DRM Blast e-mail from defective by design:
“It’s two days before the International Day Against DRM and our community is kicking into gear. We’ll come together as a strong movement and we’ll make sure the world hears our message: Digital Restrictions Management is wrong, and we will not sit idly by while it’s imposed on us.
DRM is especially bad for those of us that face additional hurdles using computers. It’s beastly for blind people, who are dependent on an audiobook market heavily laden with DRM. Today in the lead up to the Day, we’re proud to feature a guest post about the problems DRM causes for people using the US National Library for the Blind and Physically Handicapped, written by two blind anti-DRM activists. You can read the post at the bottom of this email or online.
Defective by Design and the writers of this post want it to be a rallying cry to show people how oppressive DRM really is and build momentum for the big day on Wednesday. Read it below or online and share it on social media with the hashtag #DayAgainstDRM.
Now without further ado:
DRM: Disabling the disabled
This is a guest post by Storm Dragon and Kyle (co-writer), two blind anti-DRM (Digital Restrictions Management) activists. It focuses on the problems facing blind readers in the US, but much of it is applicable to other countries as well.
DRM affects almost everyone on a daily basis, but in the blind community, it is a problem of epic proportions. Usually when people want something to read, they go to a library, pick up a book and check it out. Blind people in the US can use the National Library Service for the Blind and Physically Handicapped in almost the same way — except for one major difference: coming from the NLSBPH, books are usually audiobooks stored in a specialized format encumbered with DRM.
The DRM restricts the books so that they can only play on specialized hardware: a rather large and cumbersome device provided by the library, or other specialized players that are extremely overpriced, starting at around $350 to $400 USD. If you want to listen to the book on your computer, your digital audio player or your Android smartphone, too bad; even though the stated intent of the DRM is to prevent non-blind people from using the NSLBPH’s books, it actually prevents any attempt by blind people to use them on unsanctioned devices. A notable exception is Apple products, which allow sharing between devices, but only at the unacceptable cost of using particularly restrictive proprietary operating systems.
Attempting to read an audiobook from the NLSBPH in the US is comparable to going to the library and sitting down with a good book, only to find out that reading it requires a licensed pair of glasses produced by about two to three vendors, available at checkout or purchased at a premium from authorized dealers.
DRM not only affects the accessibility of material to people with visual impairment, but also places an undue burden on the tax payer, whose money the government uses to design the NSLBPH’s needless DRM constraints. This tax money could be much better spent providing off-the-shelf players with free software installed on them, which would be capable of playing audiobooks in more compact formats, such as the Opus audio standard. Such free players could even be adapted to read a new generation of time-indexed markup, which would allow skipping backward and forward through a book by multiple levels of divisions like sentences and chapters. This level of control over the reading experience, widely available to sighted people, is still mostly out of reach for the blind.

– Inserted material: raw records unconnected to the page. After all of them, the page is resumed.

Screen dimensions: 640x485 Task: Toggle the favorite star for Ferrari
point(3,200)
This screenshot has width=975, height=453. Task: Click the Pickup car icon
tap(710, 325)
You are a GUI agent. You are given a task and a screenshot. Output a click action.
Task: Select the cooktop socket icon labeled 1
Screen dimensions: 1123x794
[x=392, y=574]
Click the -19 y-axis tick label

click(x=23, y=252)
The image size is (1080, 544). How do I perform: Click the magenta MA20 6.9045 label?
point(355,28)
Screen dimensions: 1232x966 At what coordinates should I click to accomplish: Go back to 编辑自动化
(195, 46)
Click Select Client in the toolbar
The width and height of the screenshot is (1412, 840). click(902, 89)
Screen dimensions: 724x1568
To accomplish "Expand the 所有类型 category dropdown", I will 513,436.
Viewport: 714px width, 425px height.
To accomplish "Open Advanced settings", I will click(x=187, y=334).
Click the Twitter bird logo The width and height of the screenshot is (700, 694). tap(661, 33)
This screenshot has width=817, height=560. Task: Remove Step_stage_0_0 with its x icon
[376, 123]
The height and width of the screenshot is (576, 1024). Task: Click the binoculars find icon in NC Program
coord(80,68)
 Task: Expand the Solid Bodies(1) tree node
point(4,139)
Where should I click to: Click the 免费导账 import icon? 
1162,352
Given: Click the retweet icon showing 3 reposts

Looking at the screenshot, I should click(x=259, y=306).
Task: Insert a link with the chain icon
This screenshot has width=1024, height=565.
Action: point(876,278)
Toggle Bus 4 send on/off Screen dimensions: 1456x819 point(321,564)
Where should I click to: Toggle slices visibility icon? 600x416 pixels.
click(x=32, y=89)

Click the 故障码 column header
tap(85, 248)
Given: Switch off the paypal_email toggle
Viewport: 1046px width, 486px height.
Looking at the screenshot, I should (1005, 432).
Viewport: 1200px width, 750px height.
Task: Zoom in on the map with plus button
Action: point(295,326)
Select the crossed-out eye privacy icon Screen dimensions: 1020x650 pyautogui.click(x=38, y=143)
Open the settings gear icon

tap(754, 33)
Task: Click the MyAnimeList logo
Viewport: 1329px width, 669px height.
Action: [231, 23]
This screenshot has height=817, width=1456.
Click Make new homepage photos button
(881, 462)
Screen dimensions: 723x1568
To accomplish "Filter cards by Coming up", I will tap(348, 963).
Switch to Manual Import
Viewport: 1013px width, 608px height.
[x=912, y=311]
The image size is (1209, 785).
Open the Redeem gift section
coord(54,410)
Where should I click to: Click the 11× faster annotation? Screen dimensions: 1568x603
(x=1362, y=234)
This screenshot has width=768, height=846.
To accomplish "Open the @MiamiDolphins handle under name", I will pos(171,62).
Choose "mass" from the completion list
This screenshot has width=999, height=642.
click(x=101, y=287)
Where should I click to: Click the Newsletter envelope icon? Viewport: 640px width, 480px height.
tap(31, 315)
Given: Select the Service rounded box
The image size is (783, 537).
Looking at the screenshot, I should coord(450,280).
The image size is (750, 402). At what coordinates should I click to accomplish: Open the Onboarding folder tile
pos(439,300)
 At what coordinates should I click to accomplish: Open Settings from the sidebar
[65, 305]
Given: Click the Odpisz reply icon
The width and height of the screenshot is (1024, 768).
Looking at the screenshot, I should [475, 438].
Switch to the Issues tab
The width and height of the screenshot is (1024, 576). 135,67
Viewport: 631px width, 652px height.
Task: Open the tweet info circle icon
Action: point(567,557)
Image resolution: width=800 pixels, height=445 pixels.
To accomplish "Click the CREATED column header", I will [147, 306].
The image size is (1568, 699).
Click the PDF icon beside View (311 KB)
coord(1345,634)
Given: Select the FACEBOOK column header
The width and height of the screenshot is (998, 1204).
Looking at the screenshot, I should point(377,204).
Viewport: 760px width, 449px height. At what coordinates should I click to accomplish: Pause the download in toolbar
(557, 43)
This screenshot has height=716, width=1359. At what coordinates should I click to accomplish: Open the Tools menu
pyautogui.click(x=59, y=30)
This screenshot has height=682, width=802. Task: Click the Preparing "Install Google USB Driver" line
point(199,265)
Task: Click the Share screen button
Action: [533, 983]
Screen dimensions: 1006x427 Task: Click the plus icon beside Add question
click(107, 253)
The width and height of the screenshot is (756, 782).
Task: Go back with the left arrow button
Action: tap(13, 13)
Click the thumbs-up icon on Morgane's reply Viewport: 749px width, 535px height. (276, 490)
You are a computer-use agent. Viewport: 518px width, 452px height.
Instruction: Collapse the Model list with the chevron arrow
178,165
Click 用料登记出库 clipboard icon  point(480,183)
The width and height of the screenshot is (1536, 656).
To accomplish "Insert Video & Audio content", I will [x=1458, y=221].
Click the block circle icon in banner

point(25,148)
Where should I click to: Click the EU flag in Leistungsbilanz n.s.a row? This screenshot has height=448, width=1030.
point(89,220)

As a blind reader, I have had my own moral struggle with the problem of digital restrictions on the books I read. At this point, my only choices are to read books from LibriVox, which has a large selection, but has very little new literature, or to find more questionable ways of obtaining books that do not suffer from restrictions that keep me from reading them. Out of these choices, LibriVox is definitely the better option, even though it limits my selection of books to those that are in the public domain, or otherwise have no copyright restrictions of any kind. Although no copyright restrictions would be the ideal state of things for me, the fact remains that there are still very few new entries into the public domain, and is not likely to change any time soon. So any time someone tells me that they read a really good book, I end up having to tell them that I am unable to read it, because although I have access to the file, it limits my ability to play it on the device I want to use, undercutting my freedom to read it.
Because digital restrictions are especially hard on people with disabilities, I would urge everyone in the US to contact the National Library for the Blind and Physically Handicapped, and their senators and representatives, to make them aware of the seriousness of the problem.
The US library is not the only one that suffers from these problems. I encourage anyone in any other country to find out what restrictions are on books that local blind and visually impaired people read. If they have the same digital restrictions, attempt to have laws changed in your country as well, “that all may read,” as the US library so eloquently, but currently falsely, states it.”